Le covoiturage sur de petits trajets devient presque gratuit en Île-de-France

Île-de-France Mobilités a signé un partenariat avec BlaBlaCar Daily permettant aux usagers de voyager pour très peu cher en Île-de-France. Des trajets qui ont surtout lieu en grande couronne.

Certains habitants de grande couronne "n'auront jamais d'autre choix que de prendre la voiture", affirmait en décembre dernier la présidente (LR) de la région Île-de-France, Valérie Pécresse.

Face à ce manque de transports, quelle solution s'offre aux usagers ? Le covoiturage selon elle. Île-de-France Mobilités (IDFM), l'autorité régulatrice des transports franciliens, va largement financer ce mode de déplacement.

"Sur les trajets du quotidien, les gens prennent leur voiture et ne se posent pas la question de comment ils pourraient voyager autrement. Sur le Pays de Meaux, Île-de-France Mobilités subventionne le covoiturage, ce qui est un peu une première. Les conducteurs gagnent au moins 2 euros par passager transporté. Pour eux, ça va être soit complètement gratuit, soit 50 centimes à payer, somme que l'on prend à notre charge pour développer l'usage", explique Adrien Tahon, directeur de Blablacar Daily.
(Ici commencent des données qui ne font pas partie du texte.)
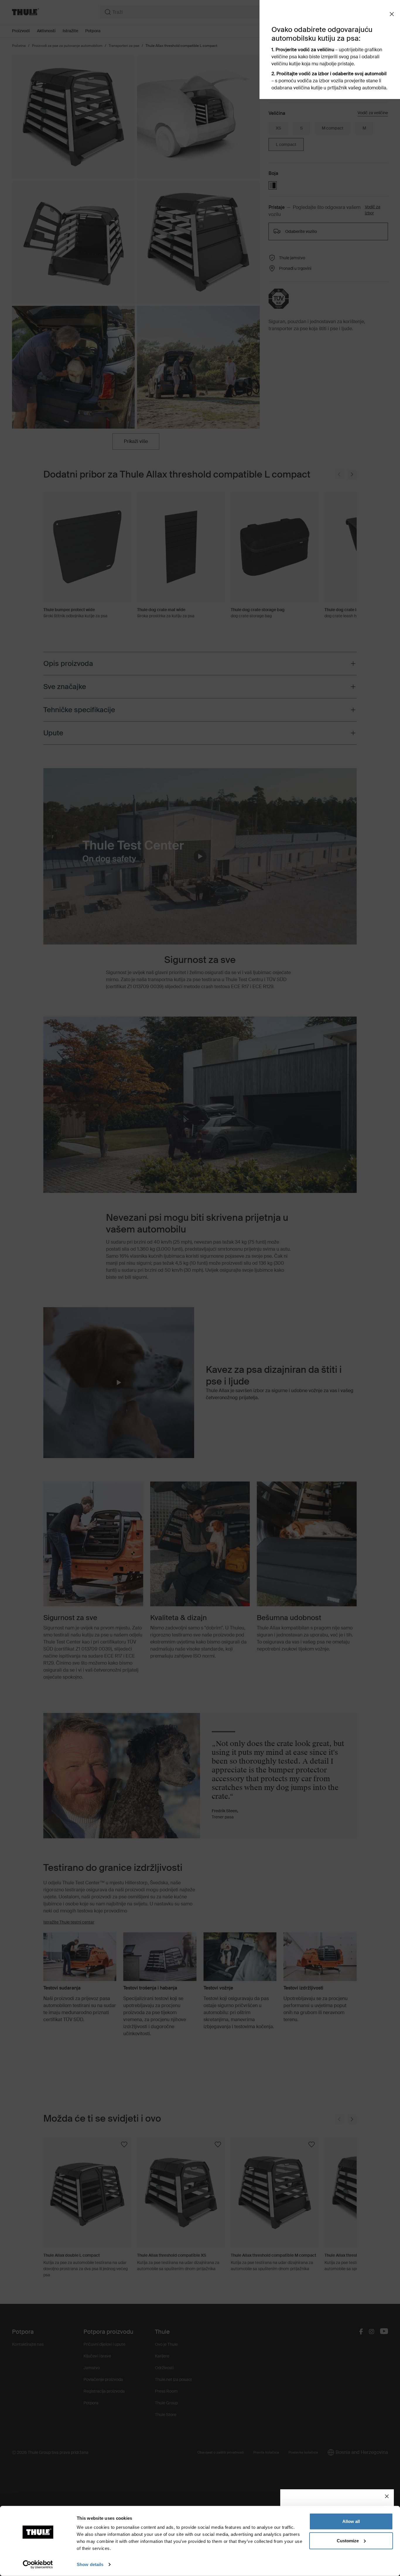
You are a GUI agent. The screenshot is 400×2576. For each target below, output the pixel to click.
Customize (348, 2540)
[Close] (386, 2496)
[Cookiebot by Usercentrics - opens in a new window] (38, 2564)
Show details (90, 2564)
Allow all (351, 2521)
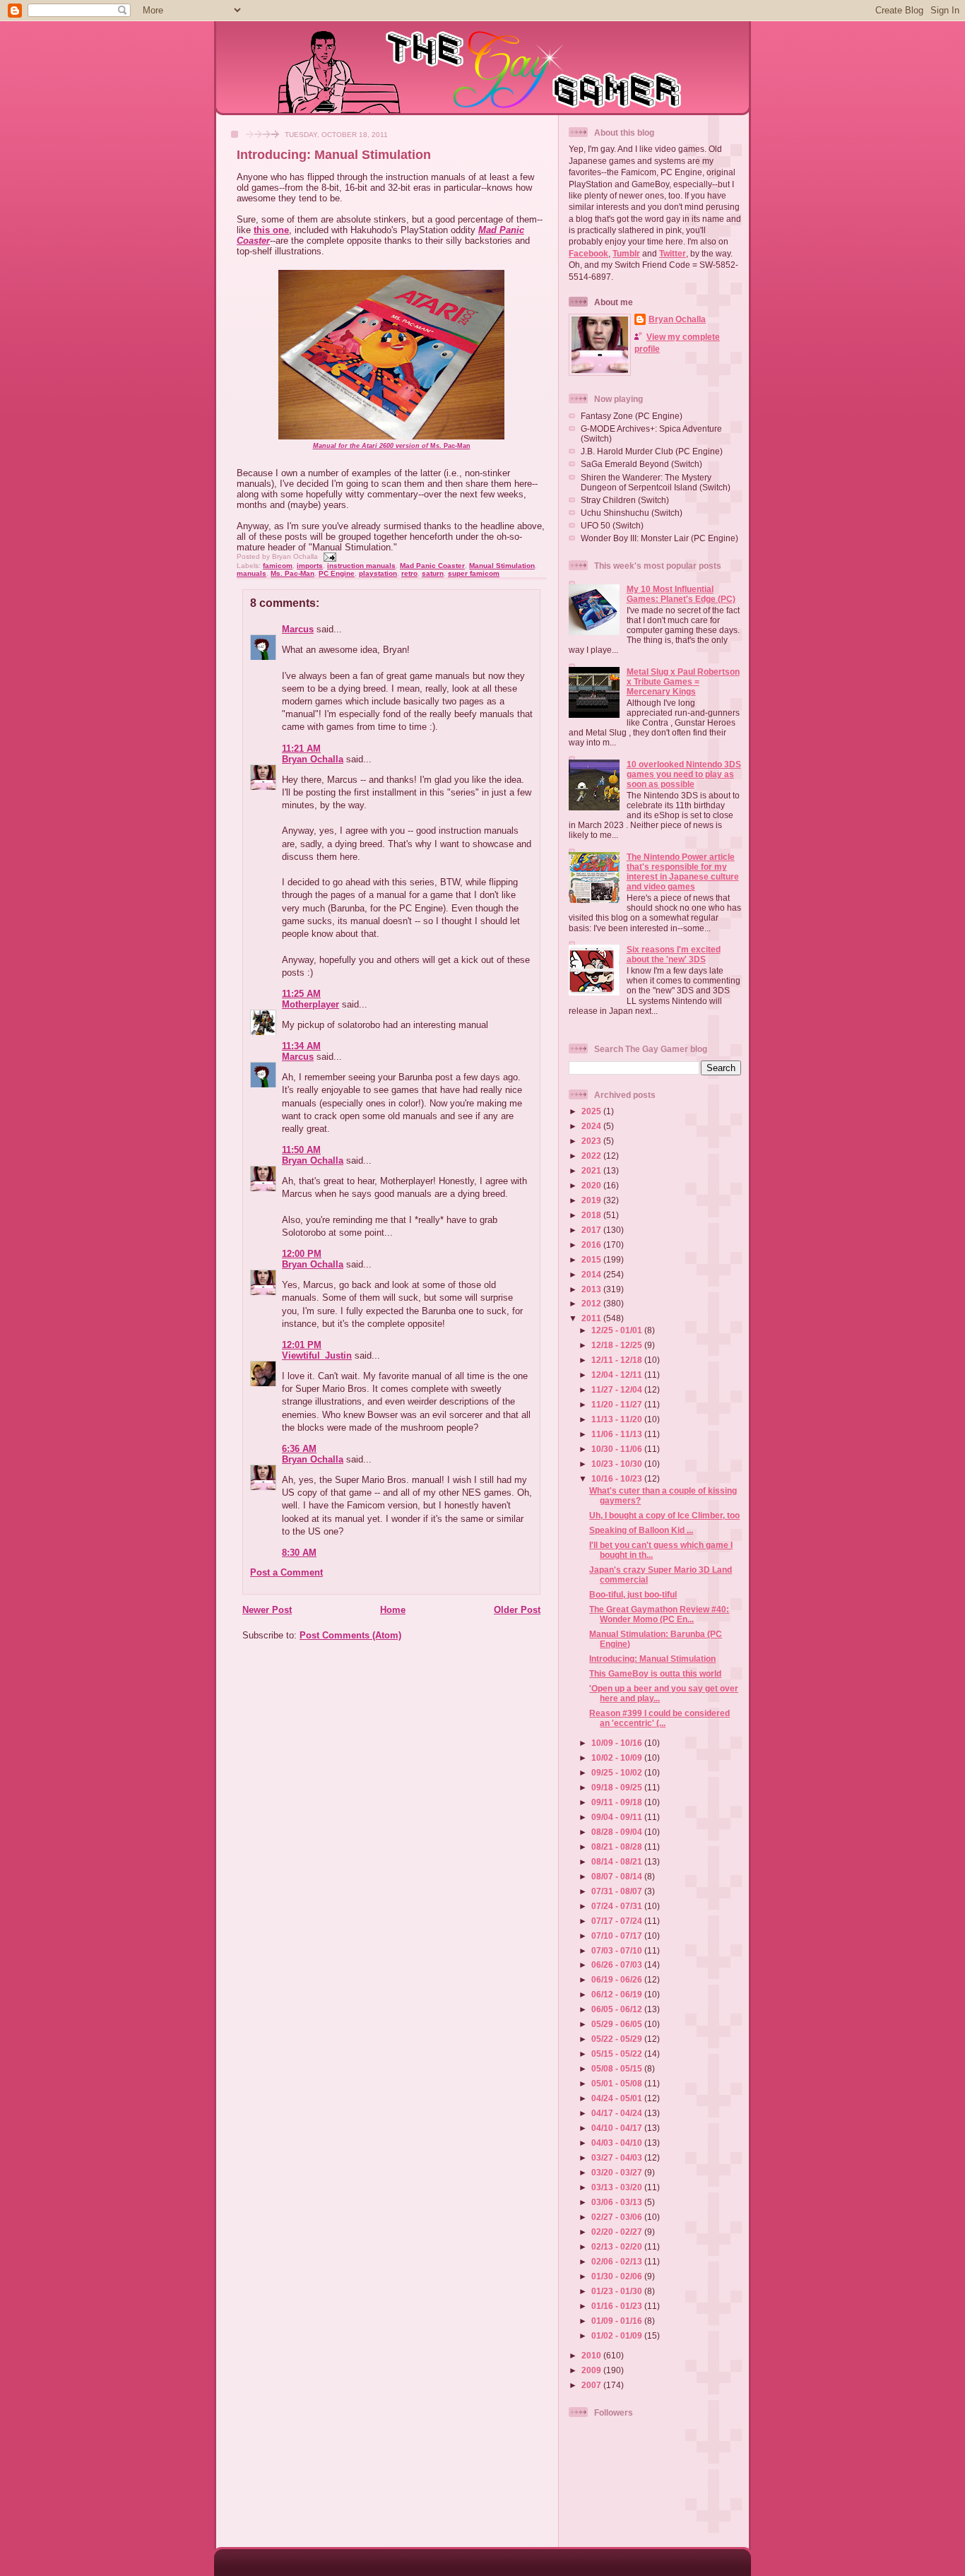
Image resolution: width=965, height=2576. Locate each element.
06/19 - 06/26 (617, 1979)
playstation (378, 573)
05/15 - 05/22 (617, 2053)
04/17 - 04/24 (617, 2112)
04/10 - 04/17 (617, 2127)
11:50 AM (301, 1150)
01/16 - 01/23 (617, 2305)
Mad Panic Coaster (432, 565)
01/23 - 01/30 (617, 2291)
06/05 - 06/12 (617, 2009)
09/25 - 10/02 (617, 1772)
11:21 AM (301, 748)
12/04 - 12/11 (617, 1374)
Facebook (588, 253)
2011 (592, 1318)
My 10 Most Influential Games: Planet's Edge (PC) (681, 593)
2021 (592, 1170)
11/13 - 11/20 (617, 1419)
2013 (592, 1289)
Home (392, 1610)
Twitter (672, 253)
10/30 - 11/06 (617, 1448)
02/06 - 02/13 (617, 2261)
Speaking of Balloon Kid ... (641, 1530)
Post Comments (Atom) (350, 1635)
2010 (592, 2355)
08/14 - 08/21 (617, 1861)
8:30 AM (299, 1552)
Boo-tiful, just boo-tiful (633, 1594)
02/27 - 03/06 (617, 2216)
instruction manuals (361, 565)
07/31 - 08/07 (617, 1891)
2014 (592, 1274)
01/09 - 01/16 (617, 2320)
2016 (592, 1244)
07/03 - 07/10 (617, 1950)
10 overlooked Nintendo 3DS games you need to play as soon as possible (684, 774)
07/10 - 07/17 (617, 1935)
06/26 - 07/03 (617, 1964)
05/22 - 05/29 (617, 2038)
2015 (592, 1259)
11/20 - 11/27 (617, 1404)
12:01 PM (301, 1345)
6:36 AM (299, 1448)
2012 (592, 1303)
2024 (592, 1125)
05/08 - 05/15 (617, 2068)
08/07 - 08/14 (617, 1876)
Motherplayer (310, 1004)
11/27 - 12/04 (617, 1389)
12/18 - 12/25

Cette intercommunalité fait partie des premières en Île-de-France à avoir signé un tel partenariat avec l'entreprise (avec le Val Briard, aussi en Seine-et-Marne). Ce mardi 9 avril, le département de l'Essonne va aussi signer un partenariat avec l'entreprise pour favoriser cette mobilité. Le département financera à hauteur de 100 euros le covoiturage via BlaBlaCar Daily pour les trajets essonniens des 18-25 ans.

De nombreux trajets en grande couronne

Si de tels partenariats sont nécessaires, c'est que l'usage peine encore à s'imposer. Car le covoiturage est surtout développé sur les trajets de longue distance.

"Pour la première fois sur janvier, février, mars, on a plus de volume de passagers sur la courte distance que sur la longue distance. Mais les trajets plus courts ont un impact économique plus faible", se félicite Adrien Tahon.

Selon lui, toujours en Seine-et-Marne, de nombreux collaborateurs de Disneyland (le premier employeur privé de la région) ont adopté ce mode transport, notamment avec les horaires décalés, lorsqu'il n'existe plus de transports alternatifs.

"En Île-de-France, les trajets s'effectuent surtout de la grande couronne à la grande couronne, on n'est pas du tout dans les trajets petite couronne ou vers Paris. Les trajets qui ne sont pas pratiques en transports en commun en fait", poursuit-il.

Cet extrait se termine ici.